§ ЗАДАНИЕ: Продублируйте без изменений фрагмент текста страницы, начиная со слов «Секретарь, вернувшись от» и заканчивая словами «меня отпустил.».

§ ТЕКСТ СТРАНИЦЫ:
§

10 мая 1939 года Деканозов попросил меня явиться к нему в 10 часов
вечера. Днем я зашел к секретарю наркома (там почему-то не было ни души)
и попросил выяснить, какова резолюция наркома по какой-то моей записке.
Секретарь, вернувшись от Молотова, с нескрываемым удивлением сообщил,
что нарком хочет меня видеть. В маленьком кабинете, где меня раньше
принимал Литвинов, стоял позади письменного стола у стены Молотов,
заложив руки за спину. На этот раз рукопожатия были отменены. Он глядел
на меня внимательно и, как мне показалось, с непонятным любопытством.
Задав несколько вопросов по служебным делам, он задумчиво повторил вслух
один из моих ответов, все еще как бы приглядываясь ко мне. После того,
как я упомянул, что вечером буду с докладом у его заместителя, Молотов
меня отпустил.

§

§ ИСХОДНЫЕ ДАННЫЕ:
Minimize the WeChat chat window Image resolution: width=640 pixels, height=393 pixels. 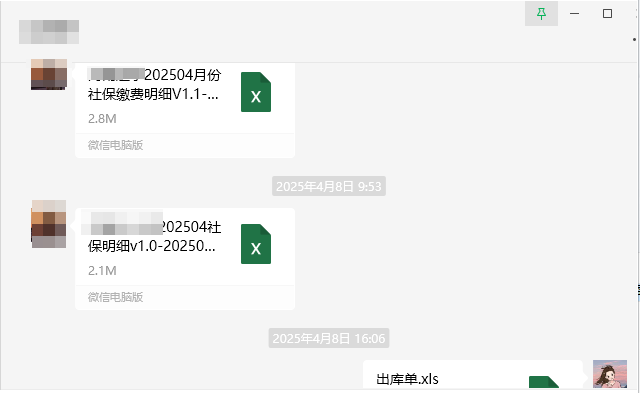574,14
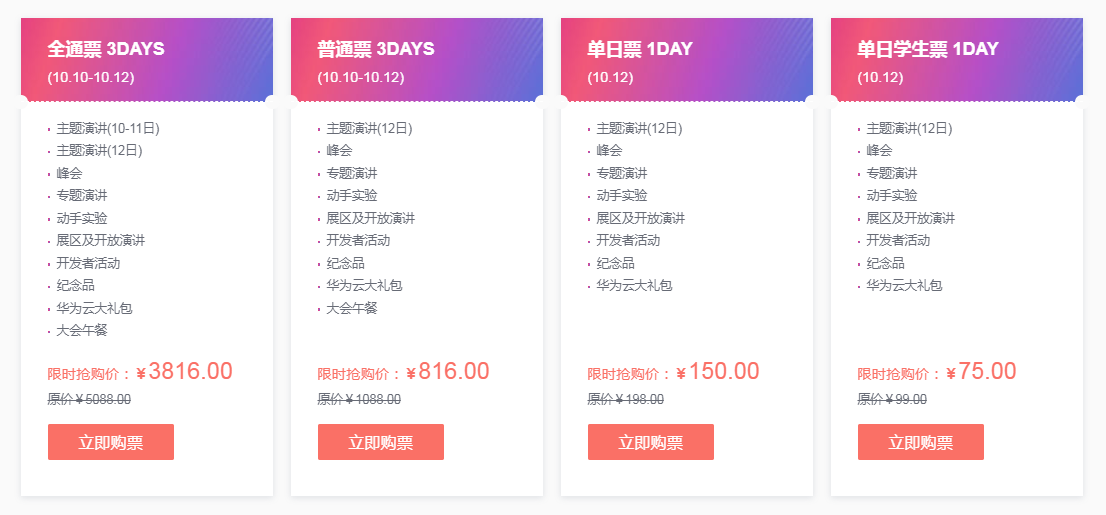
Task: Click 立即购票 button under 全通票 3DAYS
Action: pos(111,442)
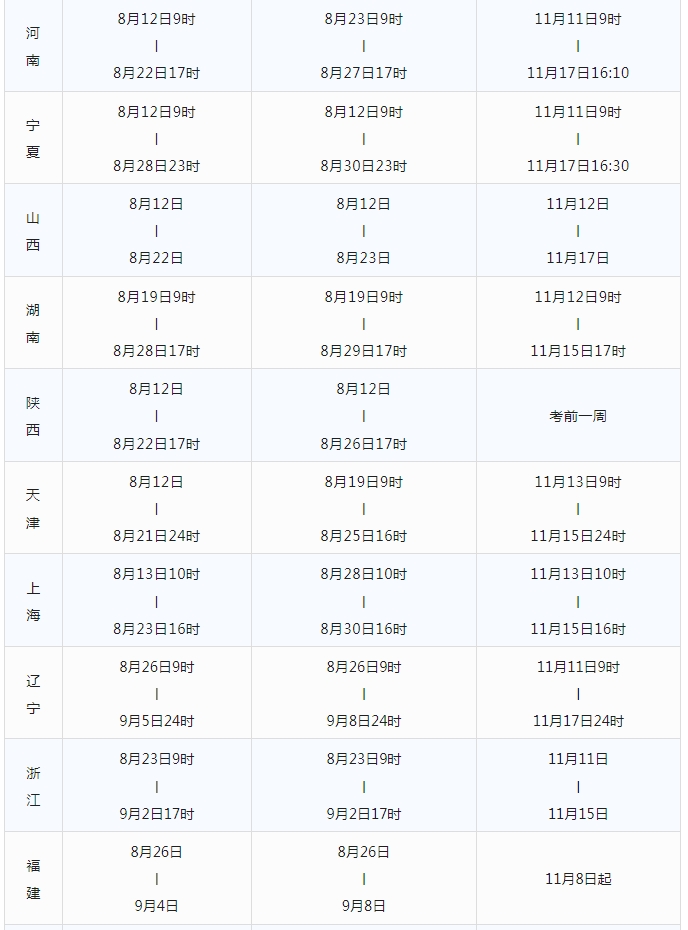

§

§ ОТВЕТ:
Секретарь, вернувшись от Молотова, с нескрываемым удивлением сообщил,
что нарком хочет меня видеть. В маленьком кабинете, где меня раньше
принимал Литвинов, стоял позади письменного стола у стены Молотов,
заложив руки за спину. На этот раз рукопожатия были отменены. Он глядел
на меня внимательно и, как мне показалось, с непонятным любопытством.
Задав несколько вопросов по служебным делам, он задумчиво повторил вслух
один из моих ответов, все еще как бы приглядываясь ко мне. После того,
как я упомянул, что вечером буду с докладом у его заместителя, Молотов
меня отпустил.